Types of Mutual Funds currently in the Market

Find the below detailed categorization of the Funds available in the market today.

Go through each fund and choose the best fund on the basis of the answers asked in the previous blog post How to identify best mutual fund for you

Money Market Funds:
The money market consists of safe (risk-free) short-term debt instruments, mostly government Treasury bills.
This is a safe place to park your money. You won’t get substantial returns, but you won’t have to worry about losing your principal.
A typical return is a little more than the amount you would earn in a regular checking or savings account

Income Funds:
To provide current income on a steady basis.
These funds invest primarily in government and high-quality corporate debt, holding these bonds until maturity in order to provide interest streams.
The primary objective of these funds is to provide a steady cash flow​ to investors. As such, the audience for these funds consists of conservative investors and retirees. Because they produce regular income, tax conscious investors may want to avoid these funds.

Bond Funds:
Bond funds invest and actively trade in various types of bonds.
These mutual funds are likely to pay higher returns than certificates of deposit and money market investments, but bond funds aren’t without risk.
Nearly all bond funds are subject to interest rate risk, which means that if rates go up the value of the fund goes down.

Balanced Funds:
The objective of these funds is to provide a balanced mixture of safety, income and capital appreciation.
The strategy of balanced funds is to invest in a portfolio of both fixed income and equities.
A typical balanced fund will have a weighting of 60% equity and 40% fixed income.
The weighting might also be restricted to a specified maximum or minimum for each asset class, so that if stock values increase much more than bonds, the portfolio manager will automatically rebalance the portfolio back to 60/40.

Equity Funds:
Funds that invest primarily in stocks represent the largest category of mutual funds.
Generally, the investment objective of this class of funds is long-term capital growth.
There are many different types of equity funds because there are many different types of equities like large cap, mid cap, small cap etc.
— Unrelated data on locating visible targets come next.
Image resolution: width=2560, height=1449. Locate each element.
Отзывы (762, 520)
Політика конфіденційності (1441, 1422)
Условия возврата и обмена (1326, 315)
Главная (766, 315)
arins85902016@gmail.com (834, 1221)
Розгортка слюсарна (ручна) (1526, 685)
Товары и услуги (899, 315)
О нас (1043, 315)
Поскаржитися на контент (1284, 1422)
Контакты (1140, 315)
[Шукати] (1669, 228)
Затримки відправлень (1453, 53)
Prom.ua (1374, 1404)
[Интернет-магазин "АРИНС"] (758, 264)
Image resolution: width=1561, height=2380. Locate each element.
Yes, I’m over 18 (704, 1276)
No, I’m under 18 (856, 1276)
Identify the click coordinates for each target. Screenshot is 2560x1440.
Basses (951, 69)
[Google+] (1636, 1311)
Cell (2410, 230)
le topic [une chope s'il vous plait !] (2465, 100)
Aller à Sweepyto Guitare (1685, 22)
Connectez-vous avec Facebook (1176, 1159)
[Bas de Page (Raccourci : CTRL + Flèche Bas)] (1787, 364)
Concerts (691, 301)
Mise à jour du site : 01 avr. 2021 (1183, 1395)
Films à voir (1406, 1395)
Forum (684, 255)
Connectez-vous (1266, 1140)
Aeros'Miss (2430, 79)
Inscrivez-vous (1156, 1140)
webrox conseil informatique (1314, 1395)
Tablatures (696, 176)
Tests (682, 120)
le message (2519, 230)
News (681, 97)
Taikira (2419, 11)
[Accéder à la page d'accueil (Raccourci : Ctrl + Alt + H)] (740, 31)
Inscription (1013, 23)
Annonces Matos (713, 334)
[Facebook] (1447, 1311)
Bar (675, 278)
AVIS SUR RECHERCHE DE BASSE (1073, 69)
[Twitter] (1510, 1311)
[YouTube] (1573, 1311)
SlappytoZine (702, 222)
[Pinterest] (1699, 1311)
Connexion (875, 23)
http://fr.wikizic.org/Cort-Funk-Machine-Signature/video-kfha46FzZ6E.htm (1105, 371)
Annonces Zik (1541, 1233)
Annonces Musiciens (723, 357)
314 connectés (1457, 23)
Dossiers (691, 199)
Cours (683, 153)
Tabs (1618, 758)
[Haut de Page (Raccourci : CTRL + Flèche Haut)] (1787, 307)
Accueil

Global/International Funds:
An international fund (or foreign fund) invests only in assets located outside your home country. Global funds, meanwhile, can invest anywhere around the world, including within your home country.
It’s tough to classify these funds as either riskier or safer than domestic investments, but they have tended to be more volatile and have unique country and political risks.
On the flip side, they can, as part of a well-balanced portfolio, actually reduce risk by increasing diversification since the returns in foreign countries may be uncorrelated with returns at home.

Index Funds:
Index funds are passively managed funds that seek to replicate the performance of a broad market index such as the S&P 500 or Dow Jones Industrial Average (DJIA).
An investor might consider an index fund if they subscribe to the logic that most active portfolio managers cannot beat the market on a regular basis.
Since an index fund merely replicates the market return it also benefits investors in the form of low fees.

Exchange Traded Funds (ETFs):
A twist on the mutual fund is the exchange traded fund, or ETF. These ever more popular investment vehicles pool investments and employ strategies consistent with mutual funds, but they are structured as investment trusts that are traded on stock exchanges, and have the added benefits of the features of stocks.
ETFs can be bought and sold at any point throughout the trading day.
ETFs can also be sold short or purchased on margin.
ETFs also typically carry lower fees than the equivalent mutual fund.
Many ETFs also benefit from active options markets where investors can hedge or leverage their positions.
ETFs also enjoy tax advantages from mutual funds. The popularity of ETFs speaks to their versatility and convenience.

Sector Funds:
These are targeted strategy funds aimed at specific sectors of the economy such as financial, technology, health, and so on.
Sector funds can therefore be extremely volatile since the stocks in a given sector tend to be highly correlated with each other. There is a greater possibility for large gains, but also a sector may collapse

So each types of funds have its own uniqueness and application, which needs to be decided by the investor before purchasing any fund.